Profiling
The Core Library offers several ways to profile applications and help to understand their behavior. Among the profiling options are measurements of the minimum, maximum, and average time taken to execute blocks of code, or CPU usage in general. For this to work, the Core Library depends on the availability of a system clock, usually a high-performance counter. These are commonly available to all platforms supported by the library. This page demonstrates the different ways to profile an application.
Simple Profiling
The profiling macros offer a simple way to measure the execution time of a block of code. Use CORE_PROFILE_START and CORE_PROFILE_STOP to enclose the code of interest. Both macros take an integer as their first argument to allow several measurements within the same function. When execution reaches CORE_PROFILE_STOP the time taken to execute the block of code is being printed on the console along with the string argument passed to the macro.
// Enable profiling for this module
#define CORE_PROFILE 1
#include "core/public/coreprofiling.h"
void processData ()
{
CORE_PROFILE_START (0)
mySlowMethod1 ();
CORE_PROFILE_STOP (0, "Time taken for mySlowMethod1")
CORE_PROFILE_START (1)
mySlowMethod2 ();
CORE_PROFILE_STOP (1, "Time taken for mySlowMethod2")
}
The previous example gives the following output on the console.
Time taken for mySlowMethod1 17 µs
Time taken for mySlowMethod2 38 µs
Of course, these numbers need to be interpreted with caution. They only give an indication to the performance of the code as code execution can be influenced by, for instance, cache usage or overall system load.
Using the performance profiler
The previous section introduced a profiling mechanism that gives a brief insight into the performance of the code, however, in many cases a more thorough insight is needed. To eleminate random noise of the system it can be necessary to repeat measurement several times and gather the performance data at a common location. The Core::Portable::PerformaceProfiler class of the Core library can do that. It allows for several measurements at different places in the code, collects the timing data, and calculates minimum, maximum, and average performance values. The following code demonstrates how to use the PerformanceProfiler class.

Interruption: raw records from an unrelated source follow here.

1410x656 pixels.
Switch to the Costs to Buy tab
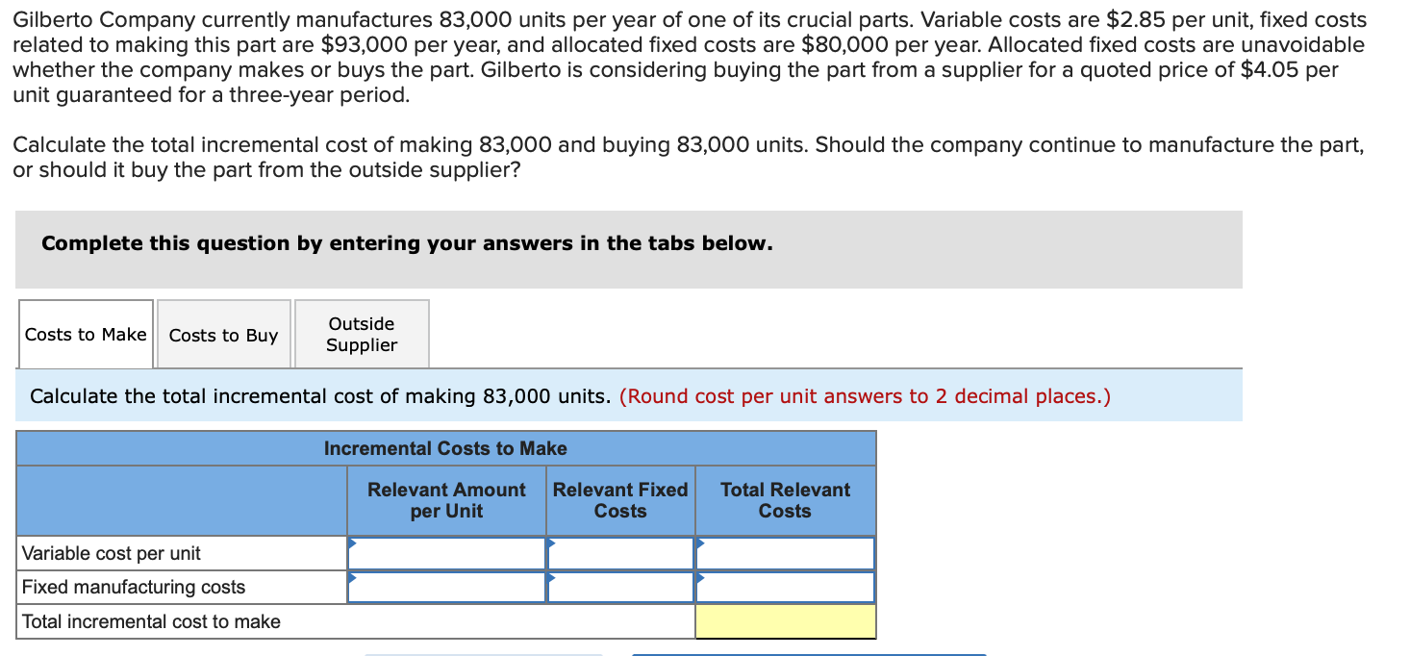[x=223, y=334]
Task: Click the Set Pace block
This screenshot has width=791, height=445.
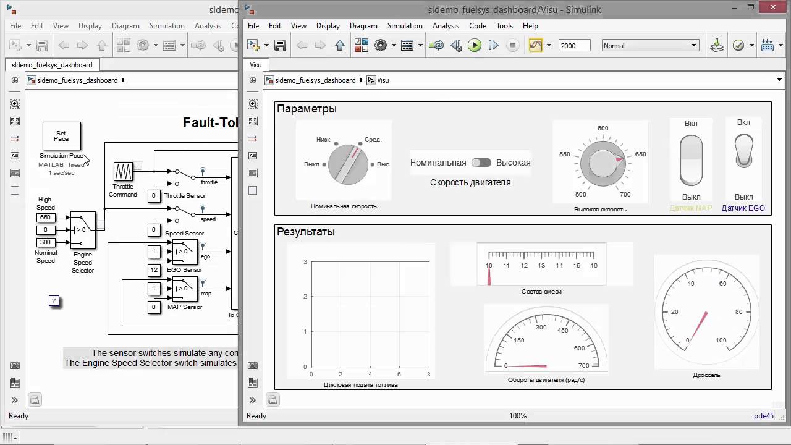Action: point(61,136)
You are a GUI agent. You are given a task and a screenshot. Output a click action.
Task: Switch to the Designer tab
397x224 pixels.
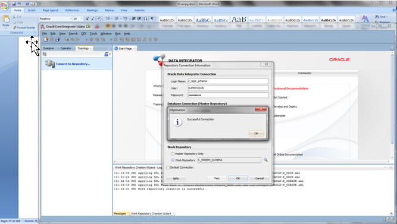click(x=49, y=48)
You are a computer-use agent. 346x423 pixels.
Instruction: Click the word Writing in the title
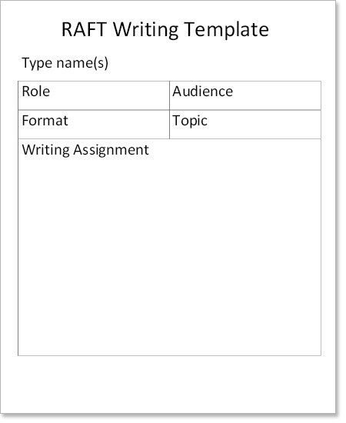[145, 30]
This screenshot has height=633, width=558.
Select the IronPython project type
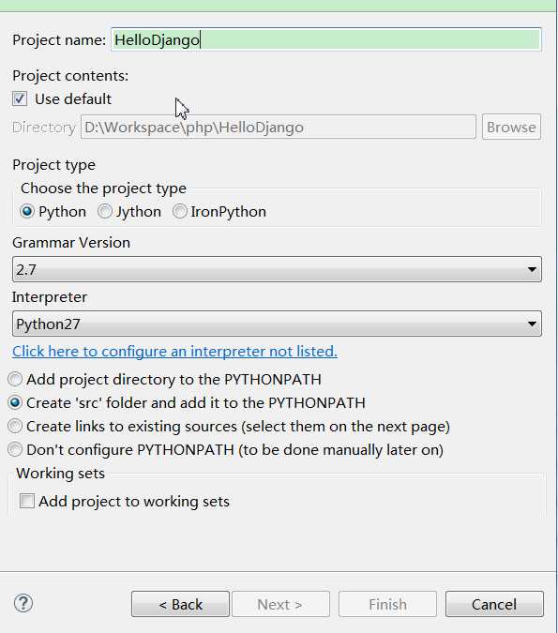[180, 212]
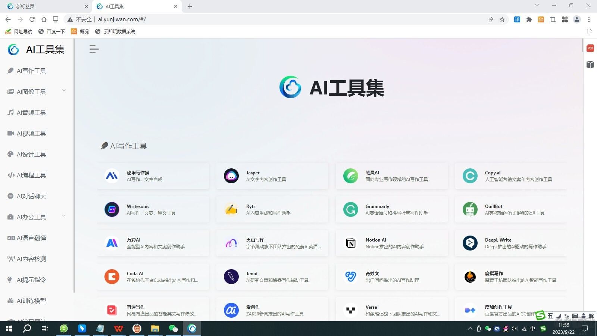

static PerformanceProfiler gProfiler;
static bool gRun = false;
constexpr int kRealtimeCounter = 0;
constexpr int kGraphicsCounter = 1;
void thread1 ()
{
while(gRun)
{
TimedInterval<true> interval (&gProfiler, kRealtimeCounter);
processRealtime ();
}
}
void thread2 ()
{
while(gRun)
{
TimeInterval<true> interval (&gProfiler, kGraphicsCounter);
drawGraphics ();
}
}
int main()
{
// Initialize thre profiler for two counters
gProfiler.setup (2);
// Initialize the application
gRun = true;
initializeThreads ();
// The the application run for a moment
sleep (30 * 1000);
gRun = false;
// Get the performance data and exit
ProfilingData data;
gProfiler.getData (data);
uint32 minimum = 0;
uint32 maximum = 0;
uint32 average = 0;
data.getField (minimum, kRealtimeCounter, IProfilingData::Key::kMinInterval);
data.getField (maximum, kRealtimeCounter, IProfilingData::Key::kMaxInterval);
data.getField (average, kRealtimeCounter, IProfilingData::Key::kAvgInterval);
printf ("Realtime: min=%u, max=%u, avg=%u µs\n", counter, minimum, maximum, average\n");
data.getField (minimum, kGraphicsCounter, IProfilingData::Key::kMinInterval);
data.getField (maximum, kGraphicsCounter, IProfilingData::Key::kMaxInterval);
data.getField (average, kGraphicsCounter, IProfilingData::Key::kAvgInterval);
printf ("Graphics: min=%u, max=%u, avg=%u µs\n", counter, minimum, maximum, average\n");
return 0;
}
In this example the application uses the Core::Portable::PerformanceProfiler class to gather information about the performance of the two threads that process realtime data and draw graphics. In each thread the Core::TimedInterval template class is used to automatically start and stop profiling the code in the current scope. The interval object takes a pointer to the PerformanceProfiler class that receives the profiling data and an identifier.
After the application ran for a sufficient amount of time, the main function uses a Core::Portable::ProfilerData object to fetch the counter information collected so far. For each counter the Core::Portable::ProfilerData::getField function is returns several data items, for instance, the average execution time in microseconds and its upper and lower bounds which is then printed to the console.